Quando lo fa e decide di premiare la sovrapposizione di Di Lorenzo, lo mette istantaneamente nella condizione di effettuare, dalla linea di fondo, il passaggio per i suoi compagni che nel frattempo hanno riempito l’area (ieri è successo almeno 3 volte, ma è un leitmotiv delle azioni offensive azzurre in ogni partita).

°°°°

Nel primo gol ha la palla Di Lorenzo, che sta salendo per appoggiare una simile azione del Napoli.

Ricevuto il pallone sulla trequarti avversaria, Di Lorenzo guarda Simeone, ed i due già sanno tutto.

Basta, infatti, una rapida occhiata.

Simeone, al solito bravissimo a tenersi in linea con la difesa avversaria e ad iniziare la corsa in quella frazione di secondo che gli eviterà il fuorigioco, scatta a cercare la profondità tra i due centrali, che già sa avranno difficoltà a marcarlo perché mentre lui corre in avanti e faccia alla porta per ricevere il pallone, i difensori sono costretti a correre senza poterlo guardare in faccia, ma solo di tre quarti.

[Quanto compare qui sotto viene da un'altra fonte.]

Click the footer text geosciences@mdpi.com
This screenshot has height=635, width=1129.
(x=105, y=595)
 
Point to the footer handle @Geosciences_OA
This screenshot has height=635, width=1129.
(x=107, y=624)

Di Lorenzo esegue il passaggio al solito modo: forte, a rientrare, così che una volta toccato per terra quasi si fermi ad aspettare il controllo di Simeone.

Che arriva in modo perfetto, smorzandolo con un primo tocco con il piatto sinistro, eseguito a mezz’aria e con un leggero saltello perché il pallone rimbalza alto per via della forza che gli ha impresso il compagno,  e poi con eccellente torsione di corpo e gamba lo calcia con il collo interno del piede destro sul palo lontano.

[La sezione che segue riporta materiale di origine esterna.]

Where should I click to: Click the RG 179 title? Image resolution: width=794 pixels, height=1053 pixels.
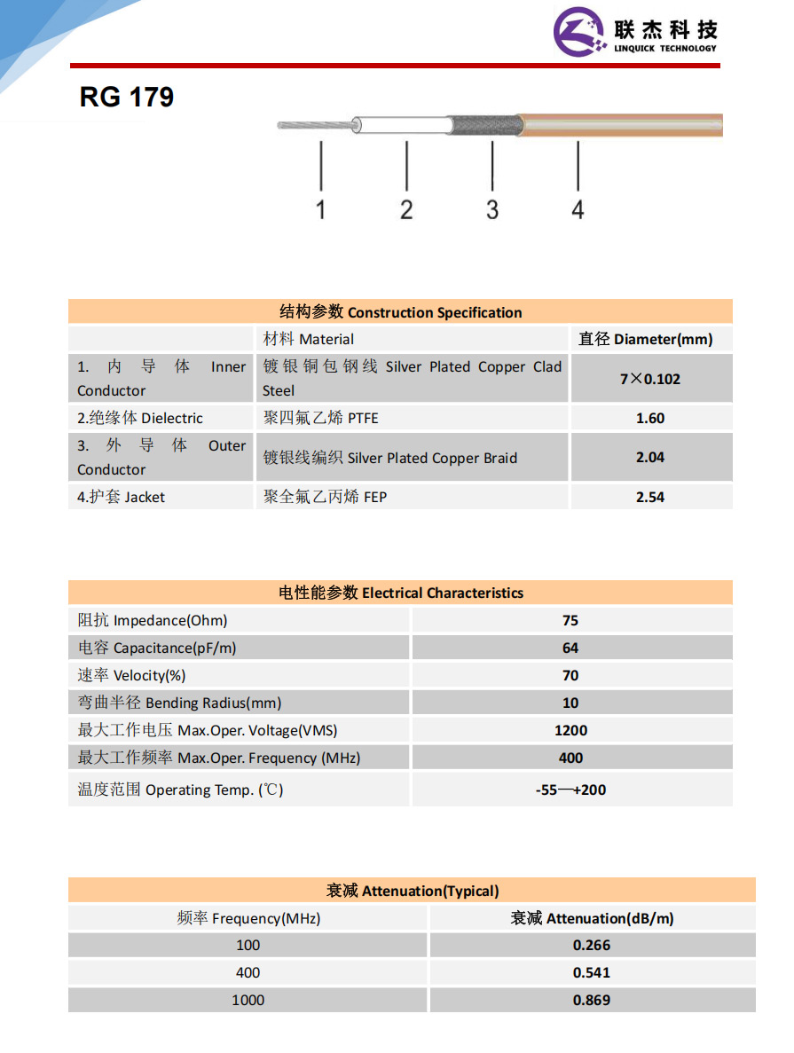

Il secondo gol nasce da un movimento molto simile di Simeone, che ancora una volta – in questo caso complice l’ennesimo strepitoso cross di Mario Rui (ancora una volta per il centravanti) – “chiama” al compagno il pallone nella zona in cui sta scattando sempre tra i due centrali difensivi avversari, che anche in quell’occasione subiscono la difficoltà di non poter difendere “faccia al pallone”.

Il cross arriva sempre con i giri giusti a rientrare, e Simeone impatta la palla con un gol alla Serena.

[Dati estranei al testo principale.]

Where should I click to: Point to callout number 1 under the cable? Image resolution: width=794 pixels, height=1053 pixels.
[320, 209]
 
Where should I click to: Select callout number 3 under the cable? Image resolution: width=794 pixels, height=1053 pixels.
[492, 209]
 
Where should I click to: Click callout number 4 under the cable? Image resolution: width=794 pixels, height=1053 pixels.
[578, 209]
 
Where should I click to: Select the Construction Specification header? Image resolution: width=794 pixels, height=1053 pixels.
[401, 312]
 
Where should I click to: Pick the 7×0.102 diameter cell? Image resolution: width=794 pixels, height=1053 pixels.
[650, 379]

Sempre quel fantastico movimento a cercare la profondità, quello stesso che ha procurato altre due occasioni da gol (una delle quali su un’imbucata di Ndombele d’esterno, con filtrante rasoterra di 25 metri ad uscire che sembrava effettuato con le mani da quanto erano eccezionali i giri impressi al pallone per arrivare sullo scatto del compagno, n.d.r.).

Sempre eseguito sul lato o sulla zona della difesa “battezzati” deboli dal centravanti del Napoli (per il non coretto posizionamento dei difensori avversari), e per ciò aggredito “chiamando” lì il pallone al compagno.

Sempre senza mai sbagliare il tempo di inizio dello scatto.

Anche il terzo gol è molto bello: Ostigard (su cui ad avviso di scrive Spalletti dovrebbe insistere di più, perché il ragazzo ha un lancio di 50 metri che è in grado di pescare qualsiasi compagno sia nel frattempo scattato con i giusti tempi per poter andare all’uno contro uno contro il difendente avversario), quasi prendendo posizione con passi fatti all’indietro, salta a piedi pari e con una torsione perfetta del corpo imprime la giusta frustata al pallone per fare gol.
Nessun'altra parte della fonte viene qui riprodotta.